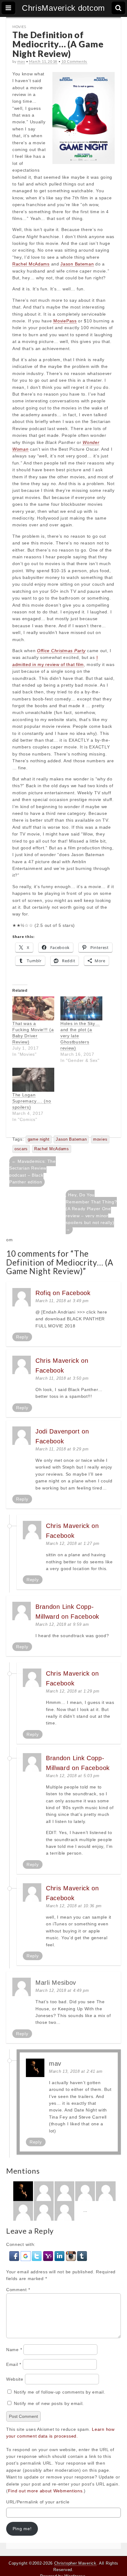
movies (100, 1139)
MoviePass (64, 320)
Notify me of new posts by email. (49, 2403)
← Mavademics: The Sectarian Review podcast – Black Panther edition (32, 1171)
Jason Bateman (77, 263)
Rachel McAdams (31, 263)
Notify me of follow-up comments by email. (59, 2392)
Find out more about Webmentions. (46, 2490)
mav (21, 61)
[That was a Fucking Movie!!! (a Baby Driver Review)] (33, 1008)
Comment (18, 2289)
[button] (15, 2255)
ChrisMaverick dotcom (63, 8)
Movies (19, 27)
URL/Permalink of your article (37, 2501)
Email (13, 2364)
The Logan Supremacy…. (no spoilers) (31, 1101)
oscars (21, 1149)
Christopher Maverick (75, 2563)
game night (39, 1139)
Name (14, 2349)
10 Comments (74, 61)
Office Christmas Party (61, 650)
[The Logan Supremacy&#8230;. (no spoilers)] (33, 1080)
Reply (22, 1336)
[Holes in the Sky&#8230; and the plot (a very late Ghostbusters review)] (81, 1008)
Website (14, 2379)
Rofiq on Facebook (63, 1293)
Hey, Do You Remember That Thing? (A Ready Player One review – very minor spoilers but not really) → (91, 1212)
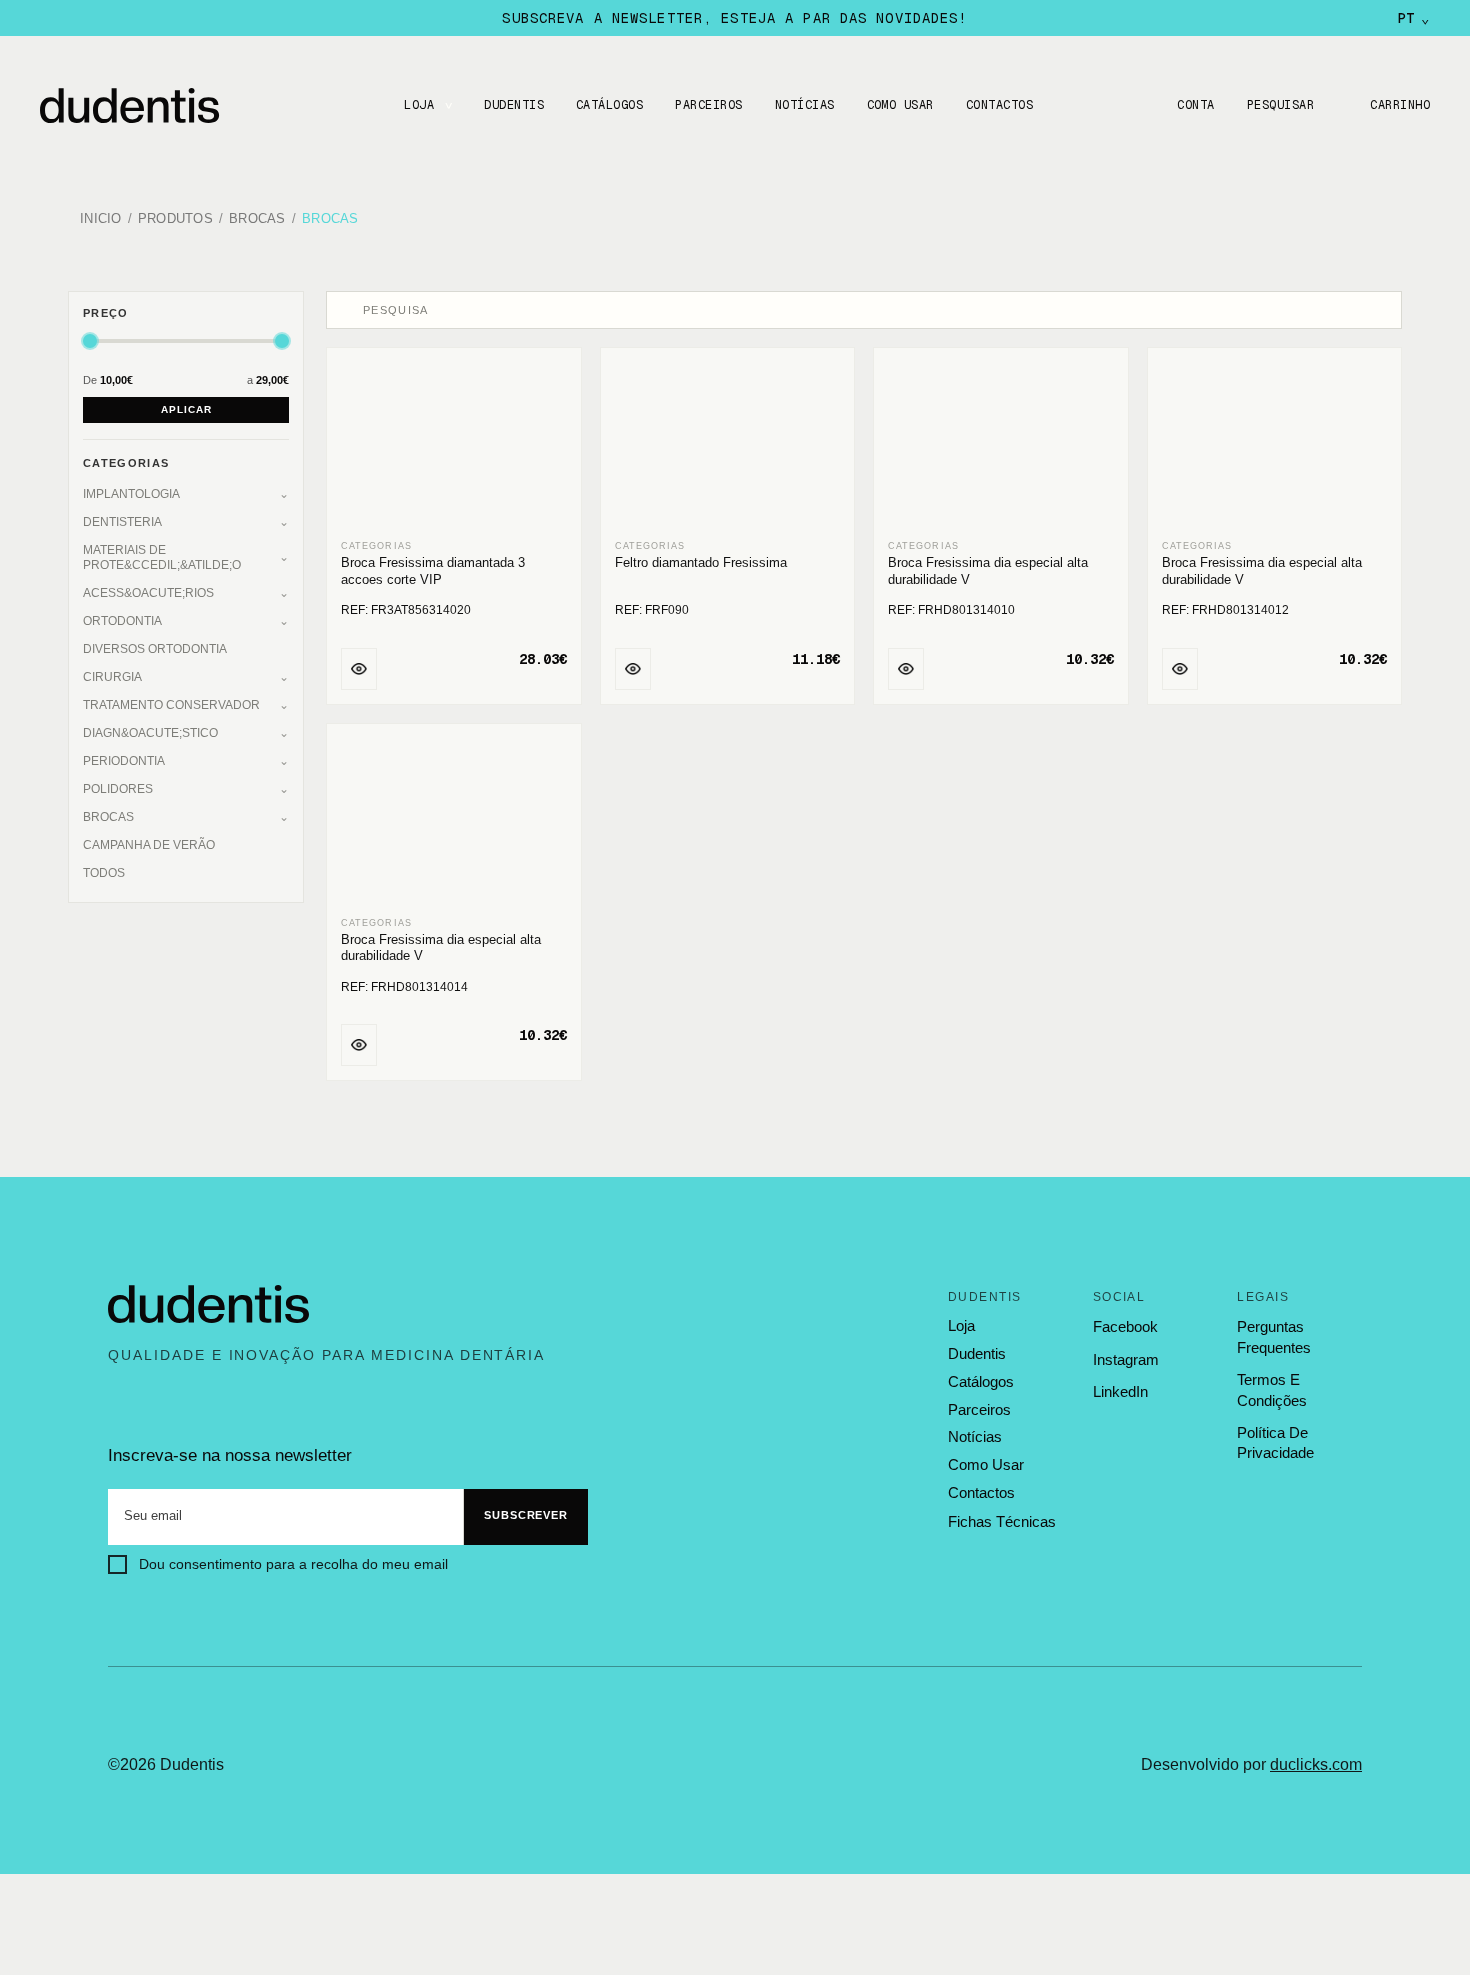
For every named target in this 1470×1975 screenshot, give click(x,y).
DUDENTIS (514, 105)
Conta (1195, 105)
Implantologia (131, 494)
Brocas (257, 219)
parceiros (979, 1410)
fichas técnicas (1002, 1521)
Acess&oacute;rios (148, 593)
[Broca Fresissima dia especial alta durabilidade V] (1001, 445)
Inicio (101, 219)
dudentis (977, 1354)
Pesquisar (1280, 105)
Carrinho (1400, 105)
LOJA (419, 105)
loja (961, 1326)
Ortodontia (122, 621)
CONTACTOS (999, 105)
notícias (975, 1437)
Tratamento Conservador (171, 705)
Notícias (805, 105)
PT (1413, 18)
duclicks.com (1316, 1764)
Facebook (1125, 1326)
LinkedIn (1120, 1391)
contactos (981, 1493)
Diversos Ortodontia (155, 649)
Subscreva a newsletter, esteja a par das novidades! (734, 18)
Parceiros (708, 105)
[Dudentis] (209, 1305)
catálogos (981, 1382)
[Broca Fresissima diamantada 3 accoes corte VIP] (454, 445)
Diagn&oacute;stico (150, 733)
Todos (104, 873)
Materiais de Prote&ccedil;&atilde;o (162, 557)
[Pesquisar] (347, 310)
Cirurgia (112, 677)
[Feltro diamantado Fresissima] (728, 445)
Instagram (1126, 1359)
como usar (986, 1465)
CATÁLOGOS (609, 105)
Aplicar (186, 409)
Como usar (900, 105)
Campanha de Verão (149, 845)
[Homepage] (150, 105)
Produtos (175, 219)
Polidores (118, 789)
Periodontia (124, 761)
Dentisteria (122, 522)
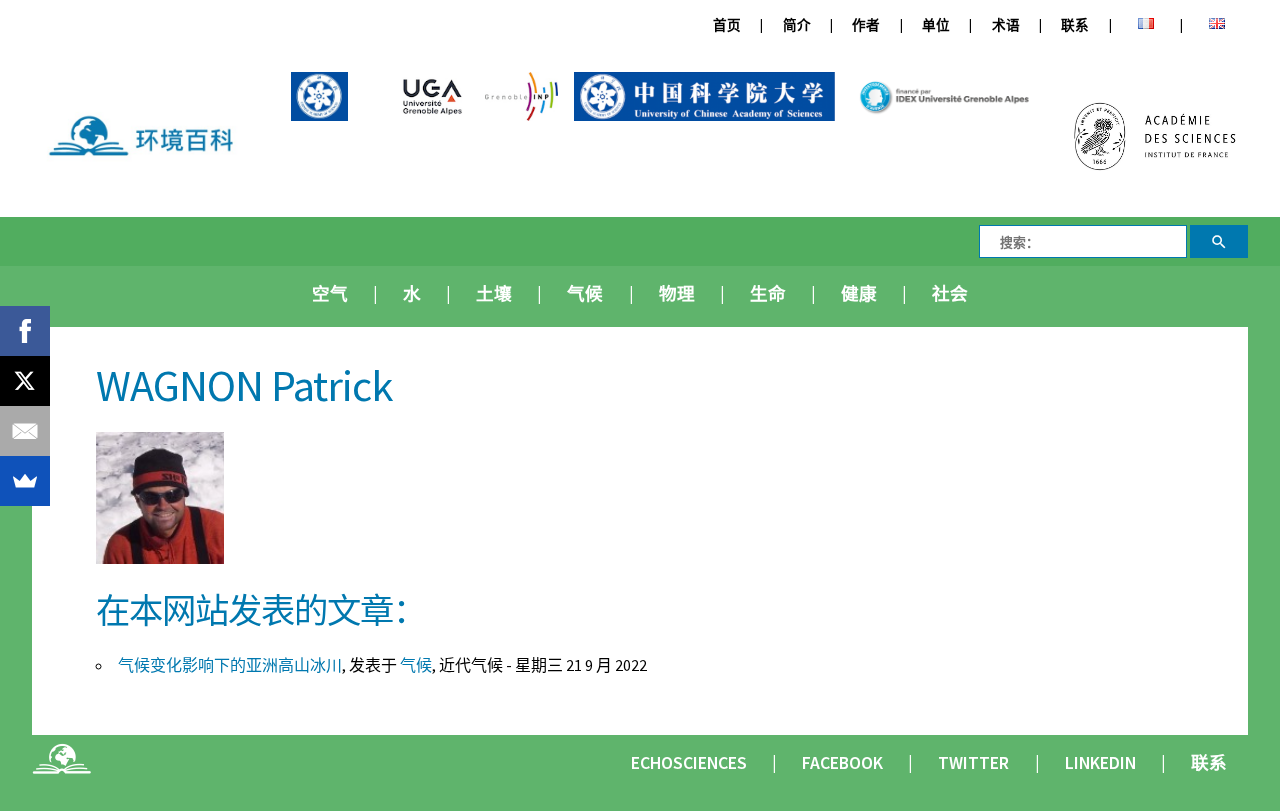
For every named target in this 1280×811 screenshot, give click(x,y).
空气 (330, 294)
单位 (936, 25)
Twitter (973, 763)
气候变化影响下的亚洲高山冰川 (230, 665)
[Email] (25, 431)
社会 (950, 294)
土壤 (494, 294)
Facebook (842, 763)
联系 (1075, 25)
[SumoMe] (25, 481)
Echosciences (689, 763)
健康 (859, 294)
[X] (25, 381)
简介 (797, 25)
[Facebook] (25, 331)
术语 (1006, 25)
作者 (866, 25)
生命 (768, 294)
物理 (677, 294)
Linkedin (1100, 763)
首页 (727, 25)
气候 (585, 294)
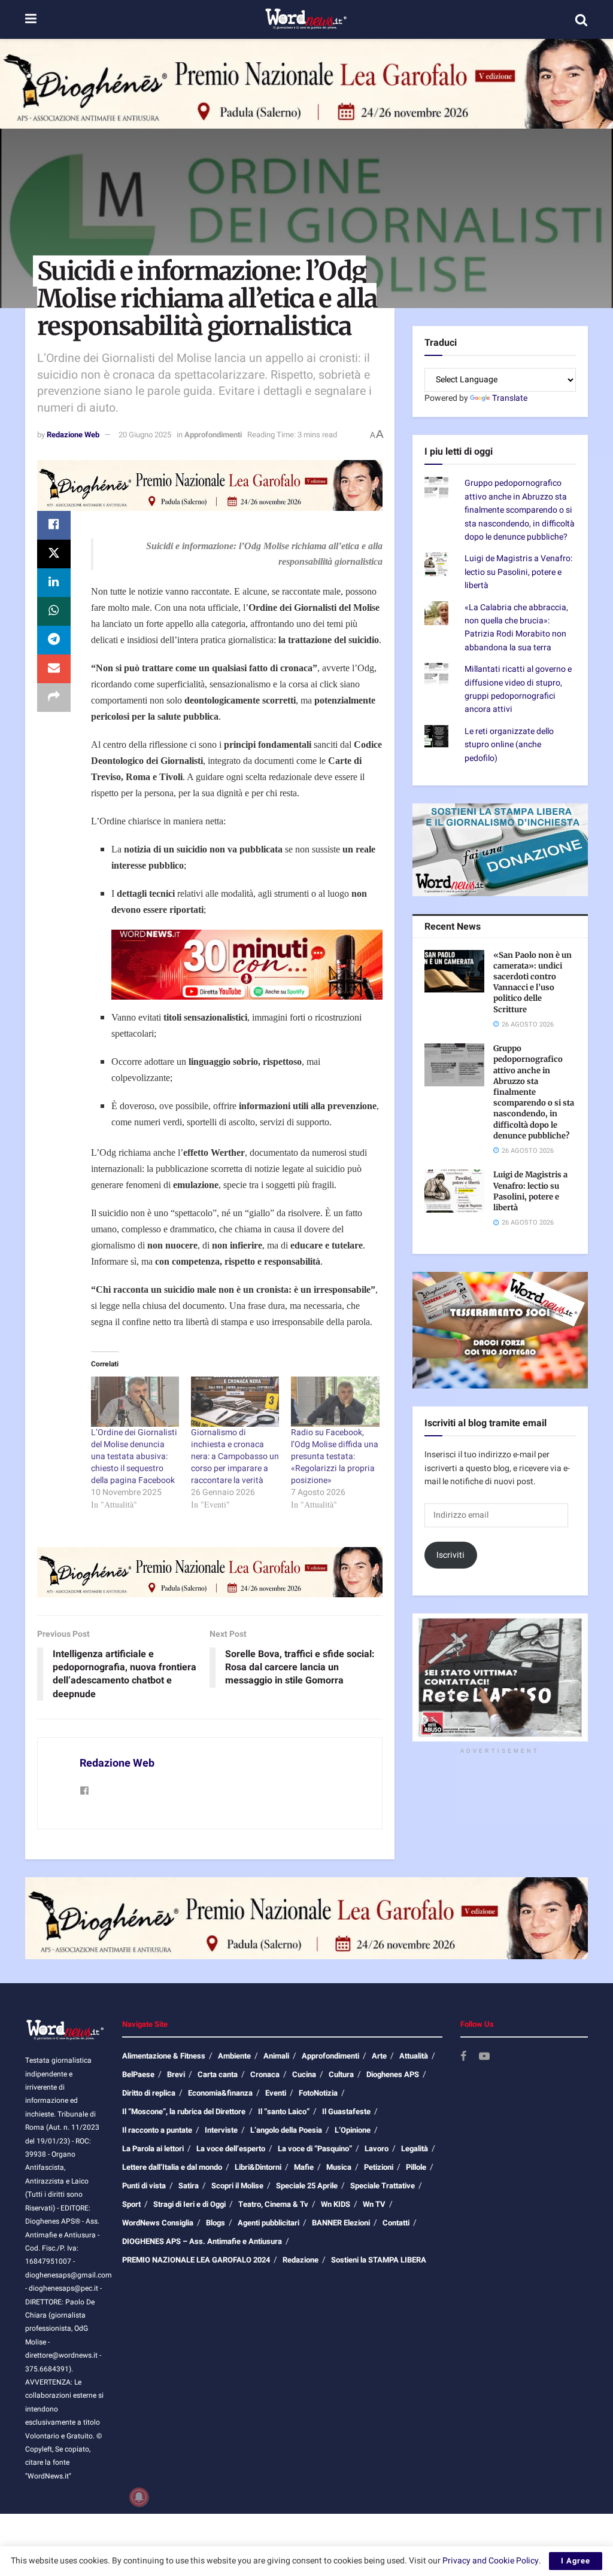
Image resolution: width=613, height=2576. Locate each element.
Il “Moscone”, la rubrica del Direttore (183, 2111)
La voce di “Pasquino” (315, 2148)
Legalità (414, 2148)
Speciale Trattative (382, 2185)
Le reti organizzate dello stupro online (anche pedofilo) (509, 745)
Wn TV (374, 2204)
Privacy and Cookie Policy (490, 2560)
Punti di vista (144, 2185)
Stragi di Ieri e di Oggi (189, 2204)
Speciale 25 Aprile (307, 2185)
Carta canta (218, 2074)
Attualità (413, 2056)
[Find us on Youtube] (484, 2057)
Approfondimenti (213, 434)
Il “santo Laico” (283, 2111)
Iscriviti (450, 1555)
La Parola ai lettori (153, 2148)
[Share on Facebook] (54, 525)
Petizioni (378, 2167)
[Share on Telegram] (54, 640)
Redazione (300, 2260)
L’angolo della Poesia (286, 2130)
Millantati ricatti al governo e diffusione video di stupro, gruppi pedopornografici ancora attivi (518, 689)
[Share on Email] (54, 668)
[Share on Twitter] (54, 554)
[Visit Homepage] (305, 20)
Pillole (416, 2167)
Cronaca (265, 2074)
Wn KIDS (335, 2204)
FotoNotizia (318, 2093)
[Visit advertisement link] (306, 84)
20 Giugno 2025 (145, 434)
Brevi (176, 2074)
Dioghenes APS (392, 2074)
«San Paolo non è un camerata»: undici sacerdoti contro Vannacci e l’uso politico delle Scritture (532, 982)
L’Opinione (353, 2130)
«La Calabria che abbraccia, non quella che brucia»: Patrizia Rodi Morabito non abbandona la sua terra (516, 627)
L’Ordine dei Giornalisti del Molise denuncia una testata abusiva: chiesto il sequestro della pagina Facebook (134, 1456)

============================================================

**ACTION ITEM:**
Write out the records in full and exactly, omitting the pictures they hold.

**SOLUTION TO THIS EXERCISE:**
movies (100, 1139)
MoviePass (64, 320)
Notify me of new posts by email. (49, 2403)
← Mavademics: The Sectarian Review podcast – Black Panther edition (32, 1171)
Jason Bateman (77, 263)
Rachel McAdams (31, 263)
Notify me of follow-up comments by email. (59, 2392)
Find out more about Webmentions. (46, 2490)
mav (21, 61)
[That was a Fucking Movie!!! (a Baby Driver Review)] (33, 1008)
Comment (18, 2289)
[button] (15, 2255)
ChrisMaverick dotcom (63, 8)
Movies (19, 27)
URL/Permalink of your article (37, 2501)
Email (13, 2364)
The Logan Supremacy…. (no spoilers) (31, 1101)
oscars (21, 1149)
Christopher Maverick (75, 2563)
game night (39, 1139)
Name (14, 2349)
10 Comments (74, 61)
Office Christmas Party (61, 650)
[The Logan Supremacy&#8230;. (no spoilers)] (33, 1080)
Reply (22, 1336)
[Holes in the Sky&#8230; and the plot (a very late Ghostbusters review)] (81, 1008)
Website (14, 2379)
Rofiq on Facebook (63, 1293)
Hey, Do You Remember That Thing? (A Ready Player One review – very minor spoilers but not really) → (91, 1212)
For every named target in this 1470×1975 screenshot, give click(x,y).
DUDENTIS (514, 105)
Conta (1195, 105)
Implantologia (131, 494)
Brocas (257, 219)
parceiros (979, 1410)
fichas técnicas (1002, 1521)
Acess&oacute;rios (148, 593)
[Broca Fresissima dia especial alta durabilidade V] (1001, 445)
Inicio (101, 219)
dudentis (977, 1354)
Pesquisar (1280, 105)
Carrinho (1400, 105)
LOJA (419, 105)
loja (961, 1326)
Ortodontia (122, 621)
CONTACTOS (999, 105)
notícias (975, 1437)
Tratamento Conservador (171, 705)
Notícias (805, 105)
PT (1413, 18)
duclicks.com (1316, 1764)
Facebook (1125, 1326)
LinkedIn (1120, 1391)
contactos (981, 1493)
Diversos Ortodontia (155, 649)
Subscreva a newsletter, esteja a par das novidades! (734, 18)
Parceiros (708, 105)
[Dudentis] (209, 1305)
catálogos (981, 1382)
[Broca Fresissima diamantada 3 accoes corte VIP] (454, 445)
Diagn&oacute;stico (150, 733)
Todos (104, 873)
Materiais de Prote&ccedil;&atilde;o (162, 557)
[Pesquisar] (347, 310)
Cirurgia (112, 677)
[Feltro diamantado Fresissima] (728, 445)
Instagram (1126, 1359)
como usar (986, 1465)
CATÁLOGOS (609, 105)
Aplicar (186, 409)
Como usar (900, 105)
Campanha de Verão (149, 845)
[Homepage] (150, 105)
Produtos (175, 219)
Polidores (118, 789)
Periodontia (124, 761)
Dentisteria (122, 522)
For every named target in this 1280×811 screenshot, give click(x,y).
空气 (330, 294)
单位 (936, 25)
Twitter (973, 763)
气候变化影响下的亚洲高山冰川 (230, 665)
[Email] (25, 431)
社会 (950, 294)
土壤 (494, 294)
Facebook (842, 763)
联系 (1075, 25)
[SumoMe] (25, 481)
Echosciences (689, 763)
健康 (859, 294)
[X] (25, 381)
简介 (797, 25)
[Facebook] (25, 331)
术语 (1006, 25)
作者 (866, 25)
生命 (768, 294)
物理 (677, 294)
Linkedin (1100, 763)
首页 (727, 25)
气候 (585, 294)
Image resolution: width=613, height=2576. Locate each element.
Il “Moscone”, la rubrica del Direttore (183, 2111)
La voce di “Pasquino” (315, 2148)
Legalità (414, 2148)
Speciale Trattative (382, 2185)
Le reti organizzate dello stupro online (anche pedofilo) (509, 745)
Wn TV (374, 2204)
Privacy and Cookie Policy (490, 2560)
Punti di vista (144, 2185)
Stragi di Ieri e di Oggi (189, 2204)
Speciale 25 Aprile (307, 2185)
Carta canta (218, 2074)
Attualità (413, 2056)
[Find us on Youtube] (484, 2057)
Approfondimenti (213, 434)
Il “santo Laico” (283, 2111)
Iscriviti (450, 1555)
La Parola ai lettori (153, 2148)
[Share on Facebook] (54, 525)
Petizioni (378, 2167)
[Share on Telegram] (54, 640)
Redazione (300, 2260)
L’angolo della Poesia (286, 2130)
Millantati ricatti al governo e diffusione video di stupro, gruppi pedopornografici ancora attivi (518, 689)
[Share on Email] (54, 668)
[Share on Twitter] (54, 554)
[Visit Homepage] (305, 20)
Pillole (416, 2167)
Cronaca (265, 2074)
Wn KIDS (335, 2204)
FotoNotizia (318, 2093)
[Visit advertisement link] (306, 84)
20 Giugno 2025 (145, 434)
Brevi (176, 2074)
Dioghenes APS (392, 2074)
«San Paolo non è un camerata»: undici sacerdoti contro Vannacci e l’uso politico delle Scritture (532, 982)
L’Opinione (353, 2130)
«La Calabria che abbraccia, non quella che brucia»: Patrizia Rodi Morabito non abbandona la sua terra (516, 627)
L’Ordine dei Giornalisti del Molise denuncia una testata abusiva: chiesto il sequestro della pagina Facebook (134, 1456)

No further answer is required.